EXERCISE PROMPT: Copy the listing below word for word, beginning at its first line and continuing through the line that contains "What do you see at coordinates (511, 94)", with both of those lines included.

## BEGIN

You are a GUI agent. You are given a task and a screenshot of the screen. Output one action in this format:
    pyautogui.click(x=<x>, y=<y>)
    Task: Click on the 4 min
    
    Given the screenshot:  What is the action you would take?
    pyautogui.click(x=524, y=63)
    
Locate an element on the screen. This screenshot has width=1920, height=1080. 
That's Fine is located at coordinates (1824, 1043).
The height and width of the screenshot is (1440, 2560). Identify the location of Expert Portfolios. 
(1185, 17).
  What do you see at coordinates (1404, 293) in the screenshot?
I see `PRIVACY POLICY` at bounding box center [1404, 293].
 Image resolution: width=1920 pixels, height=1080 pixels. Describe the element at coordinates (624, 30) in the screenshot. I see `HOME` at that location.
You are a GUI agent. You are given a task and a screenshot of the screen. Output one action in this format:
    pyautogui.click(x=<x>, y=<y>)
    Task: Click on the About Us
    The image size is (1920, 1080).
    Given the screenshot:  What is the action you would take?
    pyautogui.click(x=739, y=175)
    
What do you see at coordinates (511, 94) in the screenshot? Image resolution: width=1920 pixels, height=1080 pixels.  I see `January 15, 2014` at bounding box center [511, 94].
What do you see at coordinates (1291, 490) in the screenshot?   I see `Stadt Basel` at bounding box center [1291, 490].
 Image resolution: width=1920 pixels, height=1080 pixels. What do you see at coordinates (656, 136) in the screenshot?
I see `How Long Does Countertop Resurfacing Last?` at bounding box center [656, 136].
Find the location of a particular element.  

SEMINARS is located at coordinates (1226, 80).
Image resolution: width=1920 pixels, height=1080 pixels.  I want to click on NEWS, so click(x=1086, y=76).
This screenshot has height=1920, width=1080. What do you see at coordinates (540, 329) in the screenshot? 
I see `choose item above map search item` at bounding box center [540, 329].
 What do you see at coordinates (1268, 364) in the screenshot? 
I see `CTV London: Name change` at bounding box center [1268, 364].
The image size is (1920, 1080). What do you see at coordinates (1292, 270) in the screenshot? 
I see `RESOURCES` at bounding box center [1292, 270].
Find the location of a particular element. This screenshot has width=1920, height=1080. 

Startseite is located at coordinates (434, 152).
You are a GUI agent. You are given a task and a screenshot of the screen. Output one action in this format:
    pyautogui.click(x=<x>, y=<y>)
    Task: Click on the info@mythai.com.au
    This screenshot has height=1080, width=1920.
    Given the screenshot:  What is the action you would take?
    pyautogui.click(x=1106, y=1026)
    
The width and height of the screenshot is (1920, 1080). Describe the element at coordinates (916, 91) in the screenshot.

## END

ANSWER TO THE PROBLEM:
You are a GUI agent. You are given a task and a screenshot of the screen. Output one action in this format:
    pyautogui.click(x=<x>, y=<y>)
    Task: Click on the 4 min
    
    Given the screenshot:  What is the action you would take?
    pyautogui.click(x=524, y=63)
    
Locate an element on the screen. This screenshot has width=1920, height=1080. 
That's Fine is located at coordinates (1824, 1043).
The height and width of the screenshot is (1440, 2560). Identify the location of Expert Portfolios. 
(1185, 17).
  What do you see at coordinates (1404, 293) in the screenshot?
I see `PRIVACY POLICY` at bounding box center [1404, 293].
 Image resolution: width=1920 pixels, height=1080 pixels. Describe the element at coordinates (624, 30) in the screenshot. I see `HOME` at that location.
You are a GUI agent. You are given a task and a screenshot of the screen. Output one action in this format:
    pyautogui.click(x=<x>, y=<y>)
    Task: Click on the About Us
    The image size is (1920, 1080).
    Given the screenshot:  What is the action you would take?
    pyautogui.click(x=739, y=175)
    
What do you see at coordinates (511, 94) in the screenshot? Image resolution: width=1920 pixels, height=1080 pixels.  I see `January 15, 2014` at bounding box center [511, 94].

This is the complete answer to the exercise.